TLDR: In this project, we developed an end-to-end neural network system that takes a music mixture as input and produces its remixed version per the user's intended volume changes of the component instruments. To the best of our knowledge, we propose the first end-to-end neural method that jointly learns music source separation and remixing together. We show our proposed neural remixing method is capable of a wider range of volume change compared to existing methods, ranging from −12 to 12 dB, and can deal with up to five sources.

For heavy music listeners, remixing is a common desire. If you want to practice a complex guitar solo, in addition to listening to that tricky part over and over again, you may want to boost the guitar sound to listen to it more clearly while suppressing other instruments. Once you become confident, now you want to play along with the song by suppressing the original guitar solo while keeping other instruments intact. Of course, usage of remixing is not limited to the practice sessions: one may just want to adjust each instrument’s volume to re-create a favorite balance among musical sources.

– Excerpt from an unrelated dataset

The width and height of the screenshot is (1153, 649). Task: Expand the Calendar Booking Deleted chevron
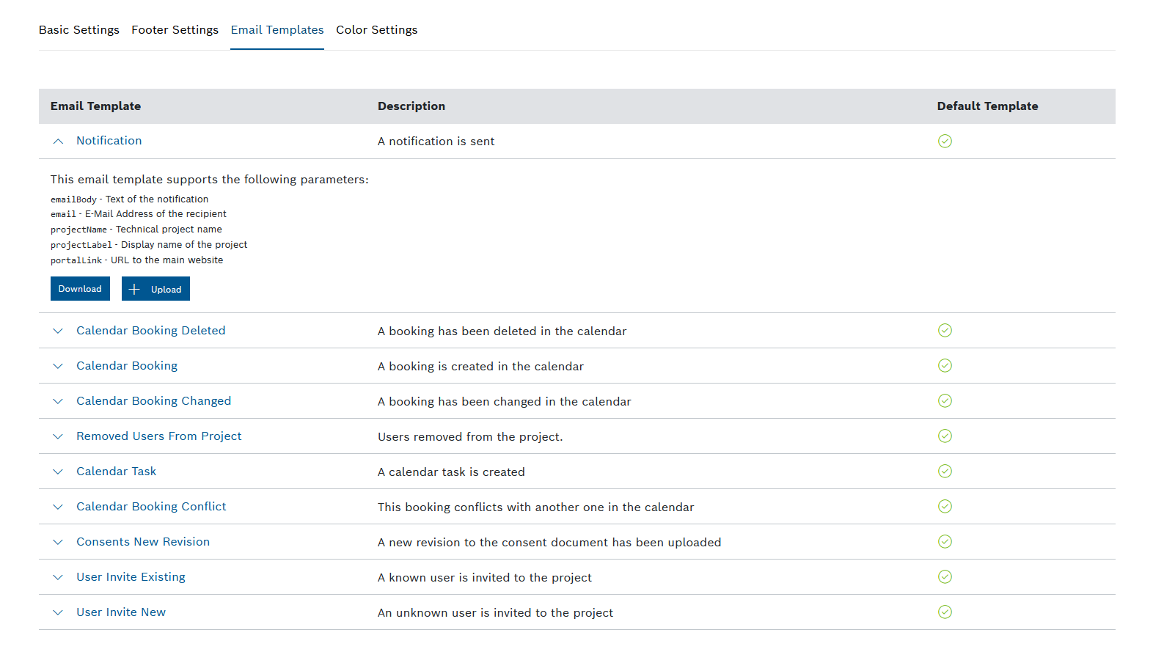(58, 331)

A straightforward approach to the remixing problem is to separate out the sources first and then manipulate them accordingly. While this is doable in theory, it only works well if the source separation part is near perfect.

Let’s see an example.

Suppose there is a mixture of two sources, guitar and drums. Unless source separation is perfect, the reconstructed guitar source can be decomposed into three parts: the contribution of the ground-truth guitar, interfering source (drums in this case), and artifact. The remaining interference of the other source indicates that the separation job was not perfect; as a result, we can hear some drum attacks from the guitar reconstruction. Meanwhile, the artifact is more about the behavior of the source separation algorithm and is problematic as well—it’s a dummy unwanted signal generated during the separation process, something that wasn’t originally there in the input mixture. For example, a very nicely separated source can still contain some annoying hissing artifact sound that seriously degrades the audio quality, although it’s out of the blue. Ditto for the drum reconstruction case. The tradeoff caused by this kind of decomposition has been commonly addressed in source separation systems to better assess the quality of separation 1.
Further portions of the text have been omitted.